According to NPS, the Applied Cyber Operations curriculum addresses a range of operational and technical topics in defensive and offensive cyberspace operations. This includes computer network attack, active and passive defense, exploitation, cyber analysis via automated and manual toolsets, operations, policy, and engineering.
"The MACO course focuses a lot on the way computer systems operate and communicate," said Chief Cryptologic Technician (Network) Kurt Myers, a MACO student at NPS. "And what we are learning is the strengths and weaknesses with those systems so we can be better at defending and attacking other computer systems"
The field is growing in importance due to increasing reliance on computer systems, the Internet, and wireless networks such as Bluetooth and Wi-Fi, and due to the growth of "smart" devices, including smartphones, televisions, and the various tiny devices that constitute the Internet of Things, or the network of physical devices.
"Cyber security affects everyone," said Information Systems Technician 1st Class Fidel Christopher, a MACO student at NPS. "Cyber security doesn't involve just businesses and the government. Your computer and cellphone contain information that hackers and other criminals would love to have. So here we are learning how to protect not only the general population from attack but also big Navy."
The course consists of four quarters which combine coursework in the study of cyber operations, defending U.S. systems, and exploiting vulnerabilities in adversaries, and culminates with a comprehensive capstone project.
"Students build prototypes of advanced cyber defenses and test them in an emulated global enterprise IT environment," said John Fulp, Senior Lecturer in Computer Science at NPS. "Some students also try to create new technology that can be used in the fleet as well. It's all about challenging the students to show off what they learned while in the program."

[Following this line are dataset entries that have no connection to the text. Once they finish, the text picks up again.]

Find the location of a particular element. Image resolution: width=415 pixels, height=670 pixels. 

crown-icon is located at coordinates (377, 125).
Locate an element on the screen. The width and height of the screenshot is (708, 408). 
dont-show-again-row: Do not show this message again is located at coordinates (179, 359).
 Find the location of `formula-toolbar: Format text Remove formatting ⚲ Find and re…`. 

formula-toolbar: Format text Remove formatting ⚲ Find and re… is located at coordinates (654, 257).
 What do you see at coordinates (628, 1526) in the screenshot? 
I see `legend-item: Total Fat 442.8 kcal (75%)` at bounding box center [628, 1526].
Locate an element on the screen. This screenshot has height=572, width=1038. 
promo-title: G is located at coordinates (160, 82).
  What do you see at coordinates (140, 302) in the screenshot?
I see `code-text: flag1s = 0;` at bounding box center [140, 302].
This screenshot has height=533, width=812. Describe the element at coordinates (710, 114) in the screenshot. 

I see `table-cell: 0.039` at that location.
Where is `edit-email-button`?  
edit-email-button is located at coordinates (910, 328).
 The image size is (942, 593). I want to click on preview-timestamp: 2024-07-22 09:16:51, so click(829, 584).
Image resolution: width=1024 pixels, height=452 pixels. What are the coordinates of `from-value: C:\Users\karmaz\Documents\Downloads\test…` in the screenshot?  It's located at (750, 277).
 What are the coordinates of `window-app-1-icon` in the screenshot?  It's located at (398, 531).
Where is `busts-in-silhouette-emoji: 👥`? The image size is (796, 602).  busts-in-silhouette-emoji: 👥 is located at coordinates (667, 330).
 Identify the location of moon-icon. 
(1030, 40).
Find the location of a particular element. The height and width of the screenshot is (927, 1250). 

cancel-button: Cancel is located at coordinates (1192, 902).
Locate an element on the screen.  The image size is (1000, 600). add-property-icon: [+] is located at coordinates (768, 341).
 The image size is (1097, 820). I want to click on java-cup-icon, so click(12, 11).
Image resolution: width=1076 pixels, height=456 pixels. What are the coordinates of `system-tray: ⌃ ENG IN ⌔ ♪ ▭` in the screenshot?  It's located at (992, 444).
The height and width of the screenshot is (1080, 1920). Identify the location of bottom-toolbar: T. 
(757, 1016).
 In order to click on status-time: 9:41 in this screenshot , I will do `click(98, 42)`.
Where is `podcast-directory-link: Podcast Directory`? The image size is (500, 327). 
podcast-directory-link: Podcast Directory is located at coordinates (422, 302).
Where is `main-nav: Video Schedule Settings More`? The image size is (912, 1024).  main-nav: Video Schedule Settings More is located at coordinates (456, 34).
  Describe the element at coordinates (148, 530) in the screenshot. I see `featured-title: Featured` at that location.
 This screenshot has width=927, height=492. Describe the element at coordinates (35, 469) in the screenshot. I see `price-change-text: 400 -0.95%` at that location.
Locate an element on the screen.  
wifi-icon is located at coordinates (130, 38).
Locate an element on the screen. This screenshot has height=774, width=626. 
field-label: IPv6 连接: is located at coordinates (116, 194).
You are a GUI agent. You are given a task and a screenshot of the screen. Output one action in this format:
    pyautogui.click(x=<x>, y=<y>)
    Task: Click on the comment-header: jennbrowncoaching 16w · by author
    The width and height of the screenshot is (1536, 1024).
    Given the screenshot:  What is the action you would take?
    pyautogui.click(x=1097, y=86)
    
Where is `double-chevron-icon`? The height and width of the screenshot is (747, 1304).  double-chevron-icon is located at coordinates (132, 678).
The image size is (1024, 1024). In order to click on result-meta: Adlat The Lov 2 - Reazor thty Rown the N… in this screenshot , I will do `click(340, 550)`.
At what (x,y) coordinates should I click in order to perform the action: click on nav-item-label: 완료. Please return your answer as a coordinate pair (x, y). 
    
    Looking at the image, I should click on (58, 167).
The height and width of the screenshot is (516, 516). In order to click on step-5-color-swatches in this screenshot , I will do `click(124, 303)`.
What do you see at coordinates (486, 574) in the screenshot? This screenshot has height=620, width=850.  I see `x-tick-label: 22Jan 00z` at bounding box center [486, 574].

In May of 2015, Vice Adm. Jan E. Tighe, commander of U.S. Fleet Cyber Command and U.S. 10th Fleet, returned to NPS for an in-depth review the program.
"The cyber threat is constantly evolving, and so must our defense," said Tighe. "The true value of this program is the opportunity to provide operationally-relevant education to these Sailors, who return right back to the Fleet, where they can apply what they've learned, and lead other Sailors in the fight."